O Instituto de Polícia Científica (IPC) de João Pessoa será interditado a partir desta terça-feira (06), por determinação do Ministério Público do Trabalho (MPT). O órgão ainda concedeu um prazo de 24 horas para que sejam realizadas atividades transitórias dentro do prédio.

A medida foi tomada após a constatação de diversas irregularidades na sede do IPC na semana passada, onde houve uma fiscalização nas dependências do órgão, após denúncia feita pelo Sindicato dos Peritos Oficiais do Estado da Paraíba (Sindiperitos-PB).

“O nosso objetivo é que pessoas trabalhem em ambientes de trabalho adequados. Vamos lutar pela interdição do IPC e para que o Governo do Estado tome atitudes”, disse o procurador do Trabalho, Eduardo Varandas.
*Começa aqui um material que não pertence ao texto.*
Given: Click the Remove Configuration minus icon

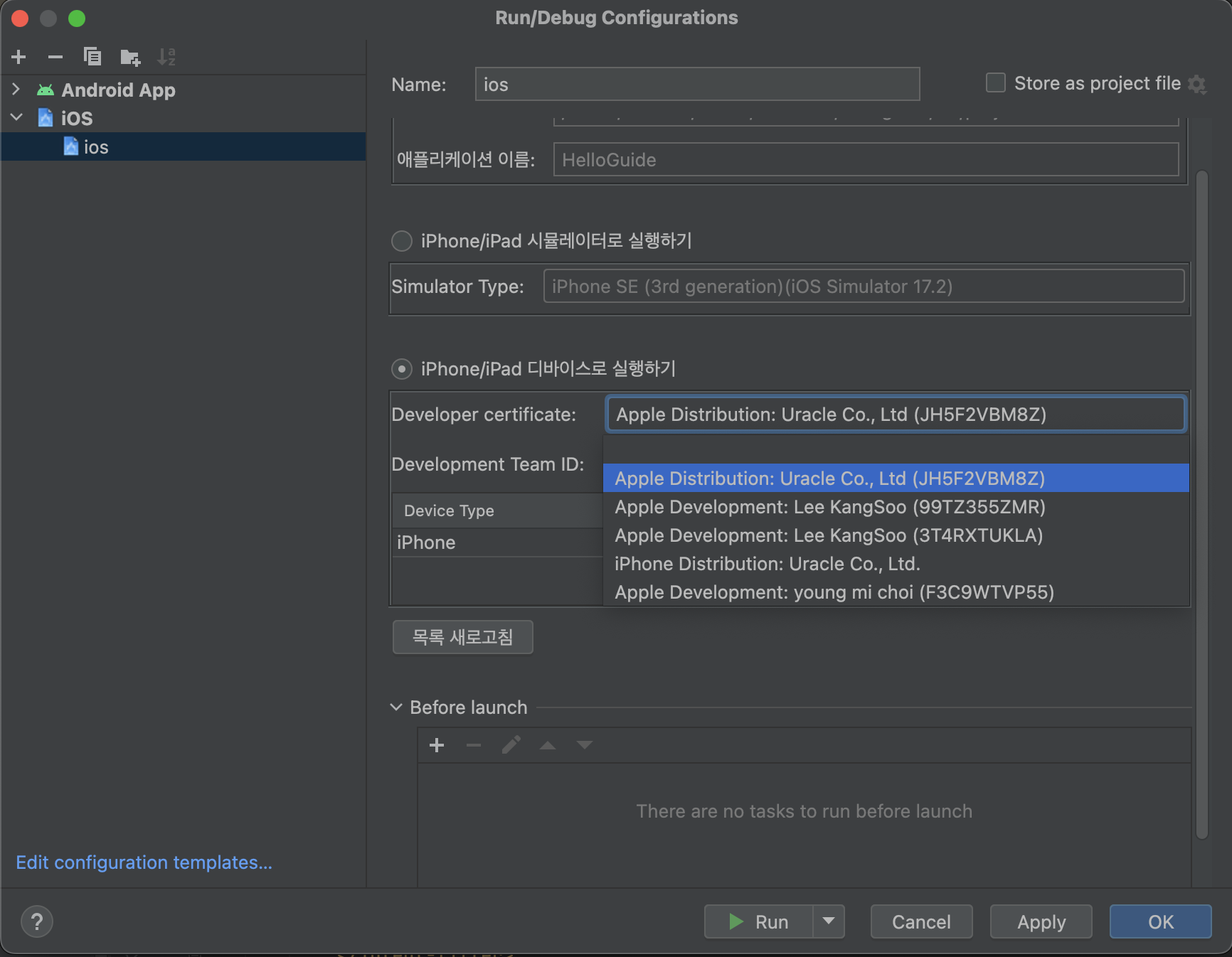Looking at the screenshot, I should [55, 57].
Ele também revelou que não cabe ao MPT sugerir as medidas administrativas a serem tomadas a partir de agora. De acordo com o procurador, o lugar onde serão exercidas as atividades que são papel do IPC deve ser definido pelo Governo da Paraíba, mas a parte de autópsia provavelmente vai ser realizada no IPC de Campina Grande.

“Lá [no IPC de João Pessoa] tinha uma sala de cirurgia, uma sala de balística, outra de informática, um laboratório de físico-química, outro laboratório de química… Então eu não vejo dentro do aparato estatal como resolver essa problemática. Só que não cabe a nós, enquanto peritos que trabalhamos lá, pensar nessa alternativa. Cabe aos poderes se concentrarem em como vão resolver o problema dessa instituição”, frisou o presidente do Sindperitos-PB Herbert Teixeira.
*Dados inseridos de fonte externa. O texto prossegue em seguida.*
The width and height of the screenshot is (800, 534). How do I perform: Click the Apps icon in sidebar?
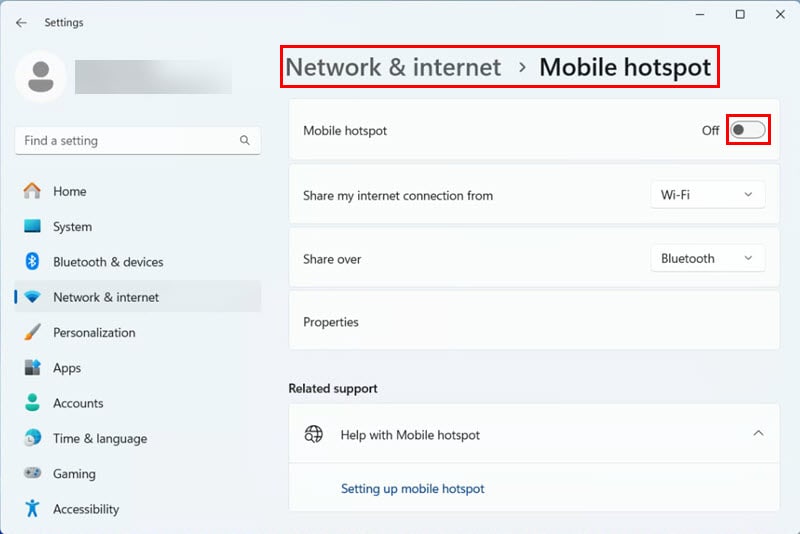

Durante as inspeções foram encontradas irregularidades como:

– Risco iminente de incêndios, de acidentes de trabalho e de contaminação para profissionais e usuários dos serviços.

– Garagem improvisada como sala de espera para idoso e pacientes com câncer no setor de emissão de carteiras de identidade.

– Ossadas e cadáveres expostos (presença de moscas)

– Rabecões quebrados expostos

– Vísceras mal acondicionadas.

– Esgoto a céu aberto

– Líquidos cadavéricos, sangue e outras substâncias contaminadas escorrendo pelo local de trabalho

– peritos, médicos e outros profissionais de saúde realizam necrópsia de cadávares sem utilização de equipamentos de proteção individual (EPI), inalando gases e outras substâncias tóxicas.



– Funcionários e terceirizados expostos a vários tipos de doenças

– Prédio sem gerador de energia: na falta de luz, câmaras descongelam e líquidos dos corpos escorrem pelo local;

– Câmeras frigoríficas sem manutenção adequada;

– Materiais biológicos armazenados em potes de margarina;

– Extintores irregulares ou vencidos;

– Laboratório de balística com várias irregularidades (falta de higiene, de EPI’s, peritos expostos ao chumbo e outros materiais tóxicos, coletes à prova de bala vencidos, cabine de tiro inadequada)

– Presença de escorpiões em alojamentos;

– Várias irregularidades no Laboratório de DNA com riscos de comprometimento das perícias. Relato até da presença de ratos.